=== Your task ===
Output, word for word, the line that contains "The width and height of the screenshot is (822, 376)." and all lines following it to the end of the listing. Drop the pictures.

=== Exercise inputs ===
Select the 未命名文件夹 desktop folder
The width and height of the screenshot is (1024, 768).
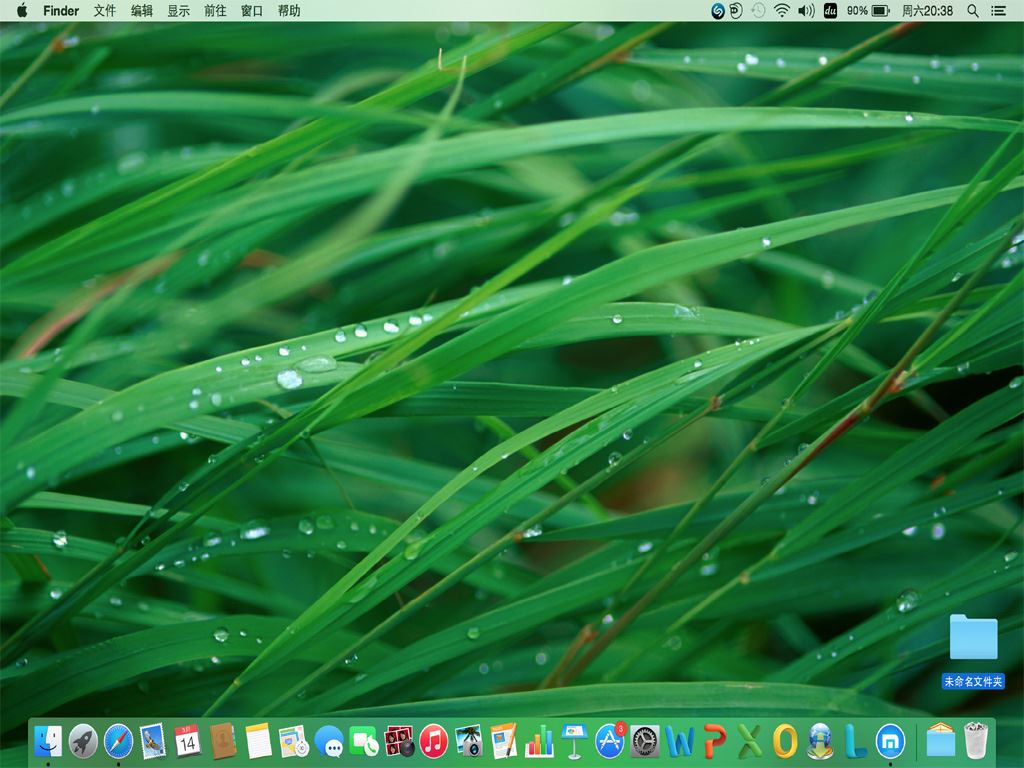point(973,638)
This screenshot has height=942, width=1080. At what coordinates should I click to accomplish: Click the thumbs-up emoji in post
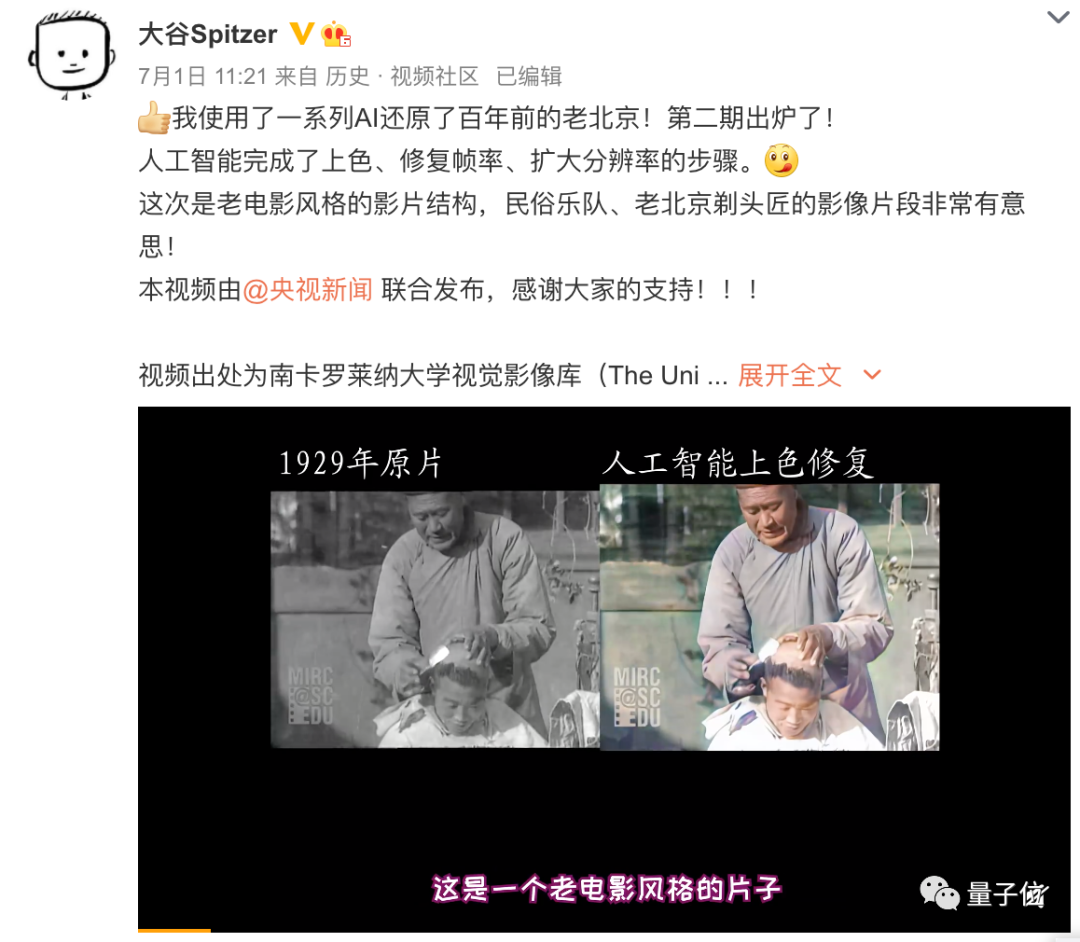pyautogui.click(x=154, y=118)

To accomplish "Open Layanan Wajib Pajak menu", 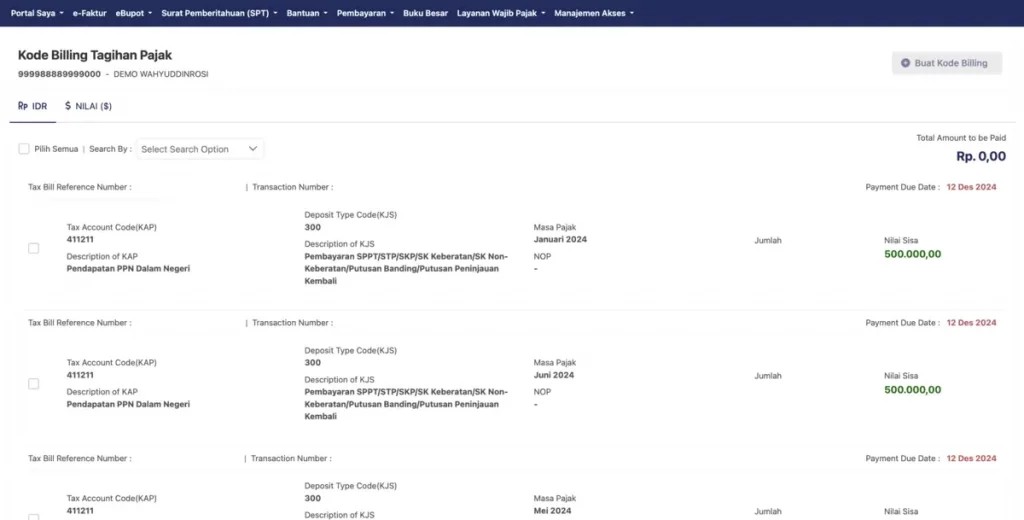I will click(x=500, y=13).
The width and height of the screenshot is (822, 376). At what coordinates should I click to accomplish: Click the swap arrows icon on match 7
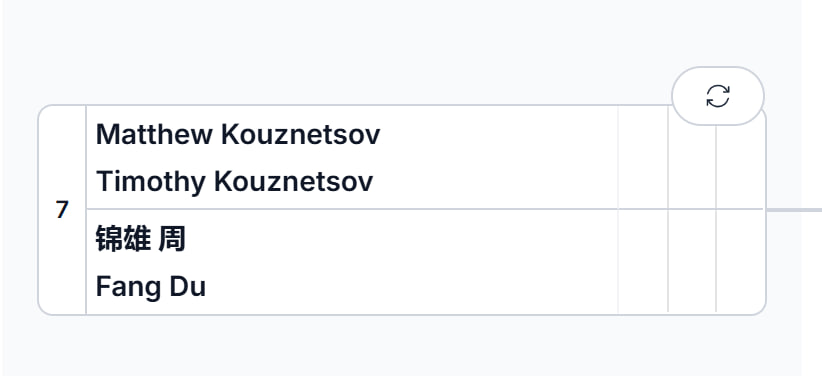click(x=718, y=96)
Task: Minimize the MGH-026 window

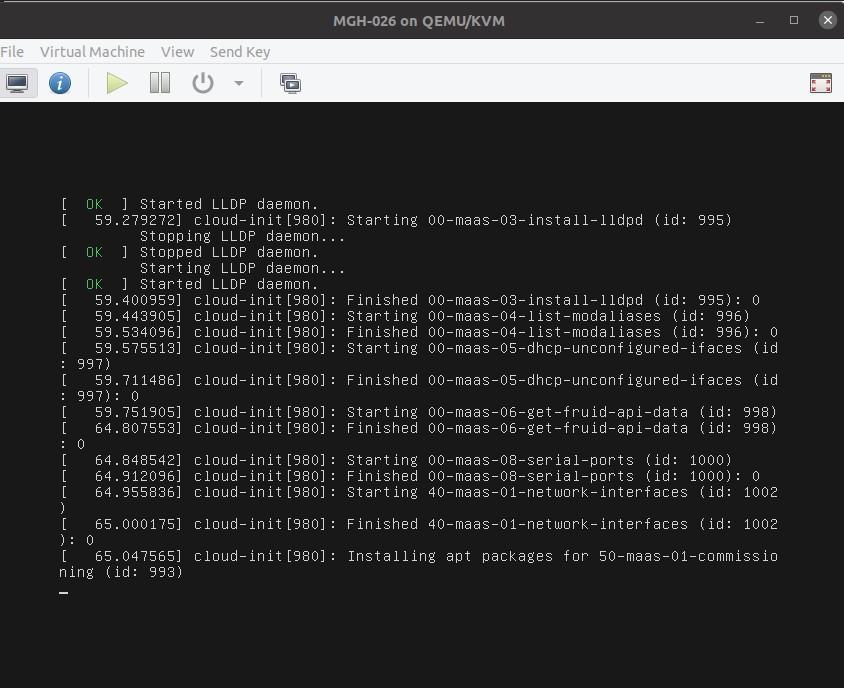Action: click(761, 20)
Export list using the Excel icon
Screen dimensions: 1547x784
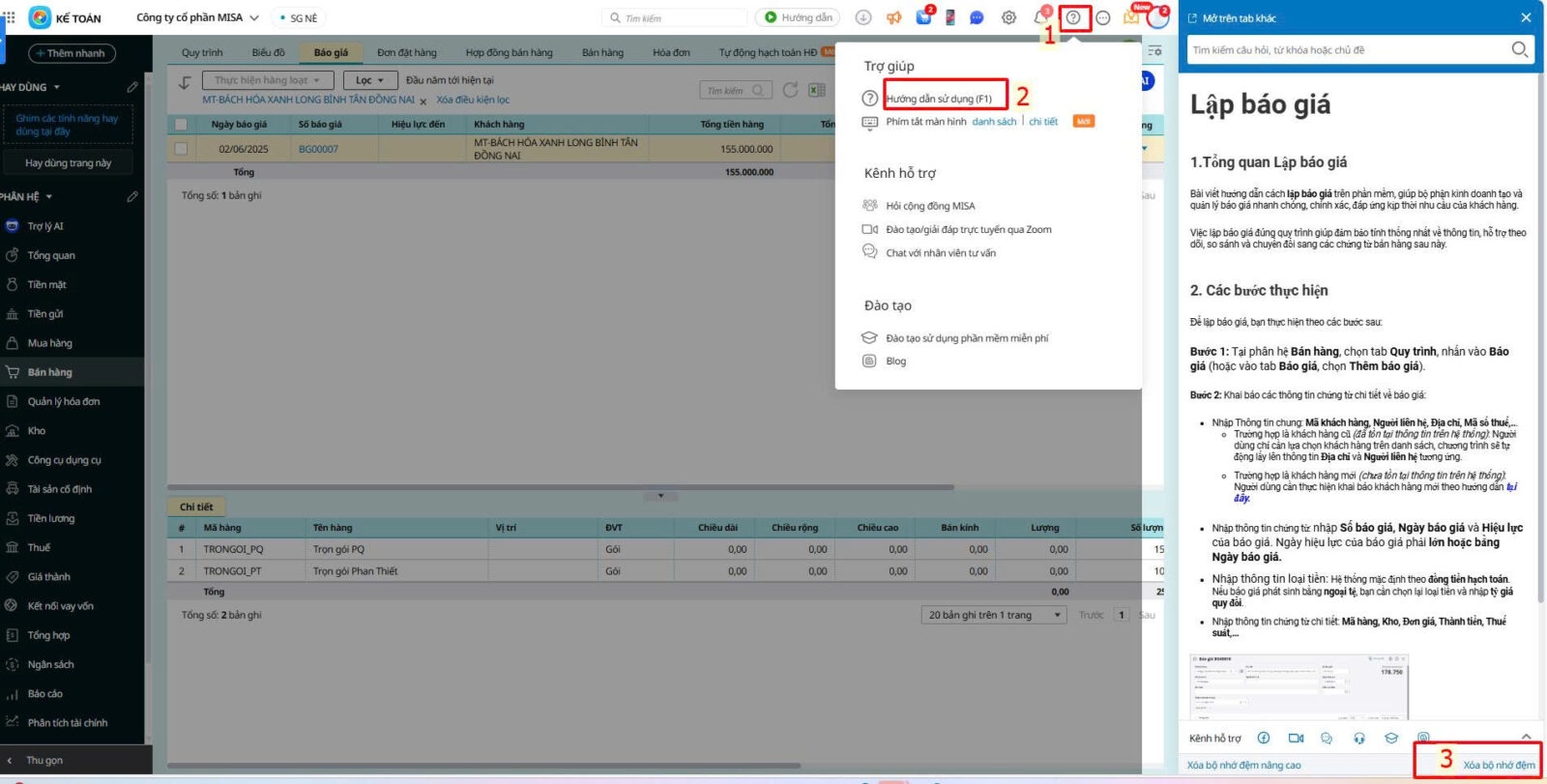pyautogui.click(x=817, y=90)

=== Answer area ===
The width and height of the screenshot is (822, 376). At what coordinates should I click to accomplish: Click the swap arrows icon on match 7
click(x=718, y=96)
Task: Minimize the MGH-026 window

Action: click(761, 20)
Export list using the Excel icon
Screen dimensions: 1547x784
pyautogui.click(x=817, y=90)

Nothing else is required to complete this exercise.